====== Provided information ======

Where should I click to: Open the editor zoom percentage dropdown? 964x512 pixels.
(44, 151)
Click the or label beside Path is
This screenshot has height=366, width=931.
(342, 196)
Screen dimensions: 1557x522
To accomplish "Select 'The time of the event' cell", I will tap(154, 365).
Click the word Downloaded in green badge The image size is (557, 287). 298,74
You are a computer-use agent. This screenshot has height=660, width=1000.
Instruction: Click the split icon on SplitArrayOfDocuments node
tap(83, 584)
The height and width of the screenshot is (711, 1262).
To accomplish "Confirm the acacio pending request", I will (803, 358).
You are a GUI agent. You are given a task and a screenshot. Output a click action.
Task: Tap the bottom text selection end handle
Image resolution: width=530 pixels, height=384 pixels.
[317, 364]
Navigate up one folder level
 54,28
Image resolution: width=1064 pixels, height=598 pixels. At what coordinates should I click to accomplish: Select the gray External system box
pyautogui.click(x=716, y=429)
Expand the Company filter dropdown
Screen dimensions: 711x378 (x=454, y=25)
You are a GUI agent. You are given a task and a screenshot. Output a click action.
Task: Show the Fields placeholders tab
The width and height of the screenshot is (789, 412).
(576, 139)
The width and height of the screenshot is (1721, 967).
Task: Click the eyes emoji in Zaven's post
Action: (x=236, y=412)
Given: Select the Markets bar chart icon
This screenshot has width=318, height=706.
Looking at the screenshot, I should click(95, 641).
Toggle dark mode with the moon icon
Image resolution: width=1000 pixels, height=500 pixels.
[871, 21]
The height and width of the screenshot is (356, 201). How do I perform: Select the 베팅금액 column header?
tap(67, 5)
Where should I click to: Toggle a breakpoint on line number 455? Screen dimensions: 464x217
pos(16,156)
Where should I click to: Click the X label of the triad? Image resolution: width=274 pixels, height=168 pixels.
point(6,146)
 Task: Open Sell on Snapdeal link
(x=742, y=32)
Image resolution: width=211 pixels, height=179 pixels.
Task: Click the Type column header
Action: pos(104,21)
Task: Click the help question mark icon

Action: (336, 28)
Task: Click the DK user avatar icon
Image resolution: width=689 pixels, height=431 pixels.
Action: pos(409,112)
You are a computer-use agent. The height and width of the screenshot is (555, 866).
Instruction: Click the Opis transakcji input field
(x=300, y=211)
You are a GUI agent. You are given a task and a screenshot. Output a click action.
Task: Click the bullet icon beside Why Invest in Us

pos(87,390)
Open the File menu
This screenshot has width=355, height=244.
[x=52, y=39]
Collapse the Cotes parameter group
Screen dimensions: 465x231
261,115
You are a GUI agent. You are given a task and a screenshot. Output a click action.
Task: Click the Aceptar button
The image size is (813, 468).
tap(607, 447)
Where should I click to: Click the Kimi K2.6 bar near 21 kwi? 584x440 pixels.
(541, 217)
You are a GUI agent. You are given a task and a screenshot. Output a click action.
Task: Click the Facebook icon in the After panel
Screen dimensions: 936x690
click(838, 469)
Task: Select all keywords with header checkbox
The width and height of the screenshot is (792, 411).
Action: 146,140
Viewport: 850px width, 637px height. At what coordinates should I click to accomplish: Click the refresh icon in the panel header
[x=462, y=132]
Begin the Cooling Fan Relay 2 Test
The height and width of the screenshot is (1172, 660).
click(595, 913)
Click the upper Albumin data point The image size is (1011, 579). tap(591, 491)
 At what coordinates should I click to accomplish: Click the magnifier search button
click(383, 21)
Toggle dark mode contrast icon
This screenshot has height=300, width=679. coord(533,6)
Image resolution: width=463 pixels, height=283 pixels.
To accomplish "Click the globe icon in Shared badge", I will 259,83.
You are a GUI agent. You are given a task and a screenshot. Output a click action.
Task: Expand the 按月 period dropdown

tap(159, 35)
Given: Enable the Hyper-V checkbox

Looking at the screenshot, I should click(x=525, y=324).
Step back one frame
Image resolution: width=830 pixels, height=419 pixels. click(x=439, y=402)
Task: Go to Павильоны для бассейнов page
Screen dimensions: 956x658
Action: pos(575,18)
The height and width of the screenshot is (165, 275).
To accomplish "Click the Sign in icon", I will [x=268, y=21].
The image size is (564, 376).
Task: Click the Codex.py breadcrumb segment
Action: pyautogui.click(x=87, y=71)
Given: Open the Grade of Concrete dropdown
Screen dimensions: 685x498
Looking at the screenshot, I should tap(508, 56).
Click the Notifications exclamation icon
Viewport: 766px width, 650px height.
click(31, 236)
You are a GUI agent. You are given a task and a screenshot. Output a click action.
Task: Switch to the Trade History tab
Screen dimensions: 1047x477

======

## What is required:
The response must hold only the lines above from the line with "Task: Click the help question mark icon" through the line with "The height and width of the screenshot is (165, 275).", each copied exactly, both ends kept.

## Expected output:
Task: Click the help question mark icon

Action: (336, 28)
Task: Click the DK user avatar icon
Image resolution: width=689 pixels, height=431 pixels.
Action: pos(409,112)
You are a computer-use agent. The height and width of the screenshot is (555, 866).
Instruction: Click the Opis transakcji input field
(x=300, y=211)
You are a GUI agent. You are given a task and a screenshot. Output a click action.
Task: Click the bullet icon beside Why Invest in Us

pos(87,390)
Open the File menu
This screenshot has width=355, height=244.
[x=52, y=39]
Collapse the Cotes parameter group
Screen dimensions: 465x231
261,115
You are a GUI agent. You are given a task and a screenshot. Output a click action.
Task: Click the Aceptar button
The image size is (813, 468).
tap(607, 447)
Where should I click to: Click the Kimi K2.6 bar near 21 kwi? 584x440 pixels.
(541, 217)
You are a GUI agent. You are given a task and a screenshot. Output a click action.
Task: Click the Facebook icon in the After panel
Screen dimensions: 936x690
click(838, 469)
Task: Select all keywords with header checkbox
The width and height of the screenshot is (792, 411).
Action: 146,140
Viewport: 850px width, 637px height. At what coordinates should I click to accomplish: Click the refresh icon in the panel header
[x=462, y=132]
Begin the Cooling Fan Relay 2 Test
The height and width of the screenshot is (1172, 660).
click(595, 913)
Click the upper Albumin data point The image size is (1011, 579). tap(591, 491)
 At what coordinates should I click to accomplish: Click the magnifier search button
click(383, 21)
Toggle dark mode contrast icon
This screenshot has height=300, width=679. coord(533,6)
Image resolution: width=463 pixels, height=283 pixels.
To accomplish "Click the globe icon in Shared badge", I will 259,83.
You are a GUI agent. You are given a task and a screenshot. Output a click action.
Task: Expand the 按月 period dropdown

tap(159, 35)
Given: Enable the Hyper-V checkbox

Looking at the screenshot, I should click(x=525, y=324).
Step back one frame
Image resolution: width=830 pixels, height=419 pixels. click(x=439, y=402)
Task: Go to Павильоны для бассейнов page
Screen dimensions: 956x658
Action: pos(575,18)
The height and width of the screenshot is (165, 275).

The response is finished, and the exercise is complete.